▶ [DATA RECORDS]

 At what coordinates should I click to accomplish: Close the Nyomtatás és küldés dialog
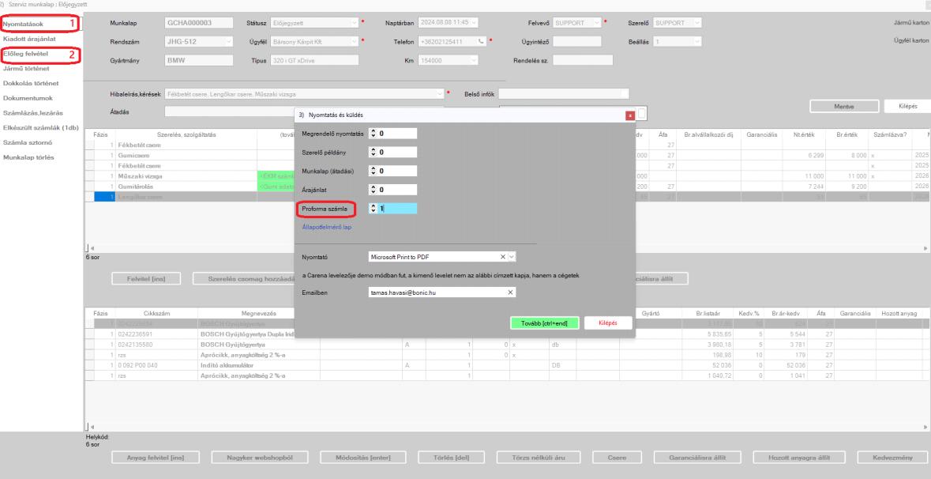click(x=630, y=116)
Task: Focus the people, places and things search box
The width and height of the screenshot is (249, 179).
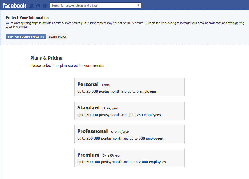Action: click(93, 5)
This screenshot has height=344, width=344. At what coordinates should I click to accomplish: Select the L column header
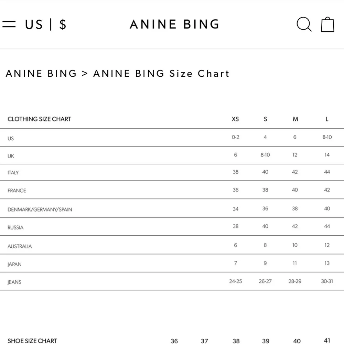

▶ [YOUR ASSIGNMENT]
Except for the pictures, return every line of the material exactly.

▶ [EXPECTED ANSWER]
 At what coordinates should I click to accomplish: Close the Nyomtatás és küldés dialog
click(x=630, y=116)
Task: Focus the people, places and things search box
The width and height of the screenshot is (249, 179).
Action: click(93, 5)
This screenshot has height=344, width=344. At what coordinates should I click to accomplish: Select the L column header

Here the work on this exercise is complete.